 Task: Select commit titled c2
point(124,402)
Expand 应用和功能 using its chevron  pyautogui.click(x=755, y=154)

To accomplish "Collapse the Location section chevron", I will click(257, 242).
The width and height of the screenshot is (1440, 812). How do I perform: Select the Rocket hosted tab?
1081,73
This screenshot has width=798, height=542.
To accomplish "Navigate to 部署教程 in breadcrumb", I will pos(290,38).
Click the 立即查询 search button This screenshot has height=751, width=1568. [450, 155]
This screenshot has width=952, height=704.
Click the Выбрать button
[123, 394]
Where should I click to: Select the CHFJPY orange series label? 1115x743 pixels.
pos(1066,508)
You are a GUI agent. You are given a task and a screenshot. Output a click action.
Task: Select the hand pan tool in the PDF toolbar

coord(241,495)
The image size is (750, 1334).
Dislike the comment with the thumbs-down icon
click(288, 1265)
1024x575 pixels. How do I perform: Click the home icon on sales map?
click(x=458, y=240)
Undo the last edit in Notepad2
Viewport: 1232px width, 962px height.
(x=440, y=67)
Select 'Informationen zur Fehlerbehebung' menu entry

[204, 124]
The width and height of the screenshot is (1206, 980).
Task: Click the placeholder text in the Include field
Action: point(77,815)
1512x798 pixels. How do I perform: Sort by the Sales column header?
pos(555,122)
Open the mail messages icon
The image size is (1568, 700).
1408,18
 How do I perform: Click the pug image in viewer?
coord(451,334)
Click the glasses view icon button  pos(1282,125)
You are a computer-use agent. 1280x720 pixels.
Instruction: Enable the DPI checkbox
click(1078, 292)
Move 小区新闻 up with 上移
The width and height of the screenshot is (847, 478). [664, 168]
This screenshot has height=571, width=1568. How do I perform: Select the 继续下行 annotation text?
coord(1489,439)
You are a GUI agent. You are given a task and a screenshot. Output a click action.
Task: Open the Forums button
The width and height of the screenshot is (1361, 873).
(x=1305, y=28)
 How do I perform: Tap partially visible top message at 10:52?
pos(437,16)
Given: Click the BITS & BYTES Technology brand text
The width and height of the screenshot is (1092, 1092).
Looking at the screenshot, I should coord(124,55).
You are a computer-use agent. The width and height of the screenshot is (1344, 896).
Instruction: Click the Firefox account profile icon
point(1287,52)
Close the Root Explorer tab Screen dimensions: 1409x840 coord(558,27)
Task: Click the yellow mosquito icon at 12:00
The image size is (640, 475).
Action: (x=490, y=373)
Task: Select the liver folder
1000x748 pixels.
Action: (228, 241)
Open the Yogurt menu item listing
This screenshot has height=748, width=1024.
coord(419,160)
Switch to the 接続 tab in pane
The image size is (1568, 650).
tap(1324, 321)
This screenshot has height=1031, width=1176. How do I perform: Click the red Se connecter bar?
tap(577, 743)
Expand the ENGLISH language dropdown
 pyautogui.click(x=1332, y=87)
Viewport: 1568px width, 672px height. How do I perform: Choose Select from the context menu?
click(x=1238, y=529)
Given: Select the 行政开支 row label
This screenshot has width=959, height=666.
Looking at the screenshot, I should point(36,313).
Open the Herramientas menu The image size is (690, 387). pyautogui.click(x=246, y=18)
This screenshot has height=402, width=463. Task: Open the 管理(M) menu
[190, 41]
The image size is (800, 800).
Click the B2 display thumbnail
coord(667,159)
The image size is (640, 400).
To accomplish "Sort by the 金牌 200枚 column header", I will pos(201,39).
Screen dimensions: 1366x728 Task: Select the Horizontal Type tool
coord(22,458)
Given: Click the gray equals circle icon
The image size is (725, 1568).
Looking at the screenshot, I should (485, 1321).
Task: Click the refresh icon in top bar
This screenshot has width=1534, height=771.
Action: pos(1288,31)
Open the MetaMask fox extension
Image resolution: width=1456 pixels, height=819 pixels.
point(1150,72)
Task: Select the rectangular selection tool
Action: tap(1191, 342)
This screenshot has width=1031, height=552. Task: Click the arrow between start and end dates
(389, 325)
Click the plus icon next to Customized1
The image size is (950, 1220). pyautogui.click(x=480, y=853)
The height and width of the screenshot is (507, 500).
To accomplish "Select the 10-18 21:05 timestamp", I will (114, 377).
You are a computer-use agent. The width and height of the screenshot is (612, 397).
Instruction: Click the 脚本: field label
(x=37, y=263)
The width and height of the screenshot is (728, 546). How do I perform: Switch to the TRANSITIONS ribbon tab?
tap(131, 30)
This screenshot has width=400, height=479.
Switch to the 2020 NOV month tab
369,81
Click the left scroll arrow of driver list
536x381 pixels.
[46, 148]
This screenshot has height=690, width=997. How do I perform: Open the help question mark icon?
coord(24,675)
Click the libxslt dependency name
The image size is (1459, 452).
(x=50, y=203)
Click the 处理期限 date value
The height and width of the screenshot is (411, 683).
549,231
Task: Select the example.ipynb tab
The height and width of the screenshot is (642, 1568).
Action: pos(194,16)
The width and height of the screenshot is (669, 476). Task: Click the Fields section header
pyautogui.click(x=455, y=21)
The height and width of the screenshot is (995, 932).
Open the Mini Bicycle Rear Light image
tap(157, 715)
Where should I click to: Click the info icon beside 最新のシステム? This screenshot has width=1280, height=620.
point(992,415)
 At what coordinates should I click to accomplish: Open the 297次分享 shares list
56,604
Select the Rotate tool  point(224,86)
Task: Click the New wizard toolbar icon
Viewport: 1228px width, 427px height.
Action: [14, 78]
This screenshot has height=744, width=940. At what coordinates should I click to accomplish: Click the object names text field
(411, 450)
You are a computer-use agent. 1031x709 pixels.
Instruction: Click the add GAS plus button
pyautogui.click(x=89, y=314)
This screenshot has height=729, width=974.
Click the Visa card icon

#### Activity:
Among the lines of the data, identify those with the word "computer". Copy each of them.

#### Result of this exercise:
You are a computer-use agent. 1280x720 pixels.
You are a computer-use agent. The width and height of the screenshot is (1344, 896).
You are a computer-use agent. The width and height of the screenshot is (612, 397).
You are a computer-use agent. 1031x709 pixels.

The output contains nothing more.